Segment Start: Page extract

Variance, Option Value, and Technological Choice

An important insight is that if you own a real option, variance helps you: If the price had been $28.09/MWh constant, you would have earned $10.8 million and you would never have shut down or reopened the plant. But because the price was highly variable around $28.09/MWh, you would have earned $28.6 million. It is your ability to “operate only when desired” that has value. Intuitively, “the bigger the upside,” the better for you. “The lower the downside” makes no difference: you are not operating anyway. Variability is on your side!
This does not contradict our intuition from the investments section. There, we posited that you disliked risk (at least systematic risk), and would only take it on if you receive extra expected rate of return. You may still intrinsically dislike risk, and require a higher hurdle (discount) rate for investments with much embedded real option values—such cash flows are typically very risky. But, in the presence of a real option, the risk also increases your expected cash flows—and often so tremendously that you end up much better off with risk than without risk. The present value, taking the higher discount rate into account, can be much greater.

Segment End: Page extract
Segment Start: Exercise data

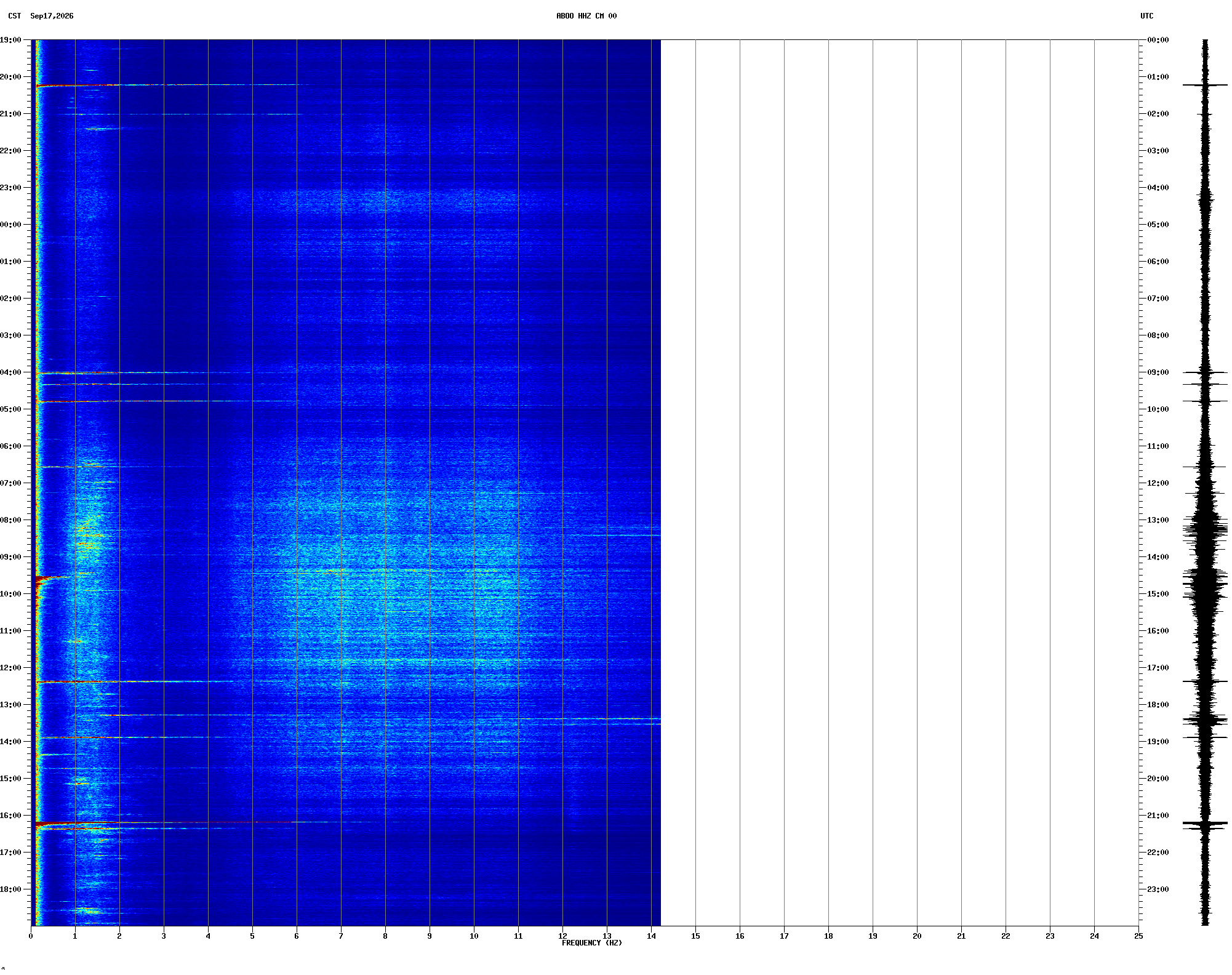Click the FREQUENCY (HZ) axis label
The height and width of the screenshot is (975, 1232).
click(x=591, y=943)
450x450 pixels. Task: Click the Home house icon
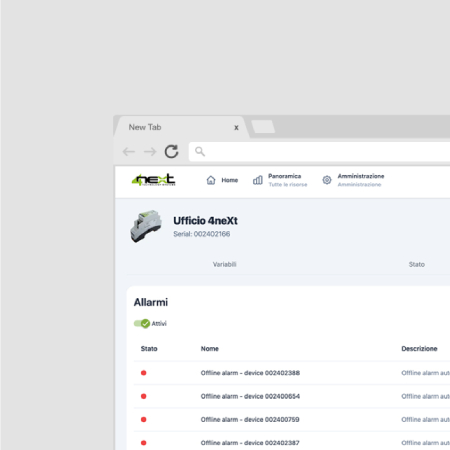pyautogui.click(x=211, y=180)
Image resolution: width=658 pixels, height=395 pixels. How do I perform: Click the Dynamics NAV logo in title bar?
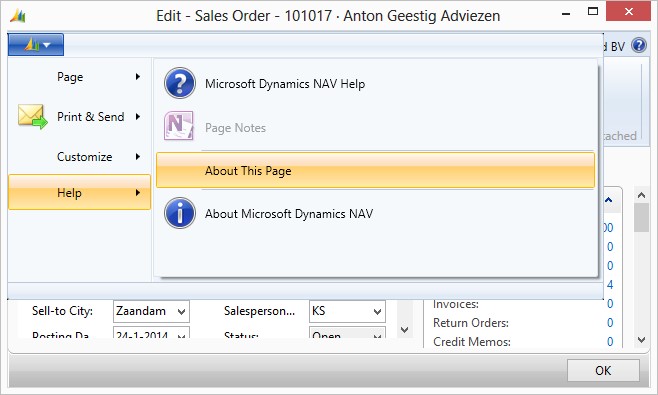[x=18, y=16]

Segment End: Exercise data

→ What this exercise asks:
a - Do these statements agree with the passage on variance and real options? For each, answer yes or no and quote the words of the passage that decide it.
(i) With a constant price of $28.09/MWh, the plant would have been shut down and reopened at some point.
(ii) For the owner of a real option, a lower downside makes a difference.
(iii) Investments with much embedded real option value may call for a higher discount rate.
b - According to the passage on variance and real options, why does "the lower the downside" make no difference to someone who owns a real option?
c - What comes next in the passage on variance and real options? Write a continuation that picks up after its final sentence.

→ Set of answers:
a -
(i) No: "you would never have shut down or reopened the plant."
(ii) No: "“The lower the downside” makes no difference: you are not operating anyway."
(iii) Yes: "require a higher hurdle (discount) rate for investments with much embedded real option values"

b - The owner can choose to operate only when desired, so when prices fall the plant is not operating anyway. A deeper downside therefore costs nothing, while a bigger upside adds value.

c -
Real options generally arise from your flexibility (here, whether to operate or not to operate). Different technologies have different real options and to different extents. For example, nuclear power plants have higher upfront fixed costs, but lower marginal costs. A nuclear power plant may cost over $1 billion to construct, but it may be capable of producing electricity at costs as low as $5/MWh. Therefore, nuclear energy plants typically run continuously, regardless of electricity price. They have fewer embedded real options. This has another consequence: If you ignore real options, you will mistakenly end up with too many high fixed-cost, low variable-cost technologies. You will believe nuclear power plants are much better than turbine gas plants, even if they are not.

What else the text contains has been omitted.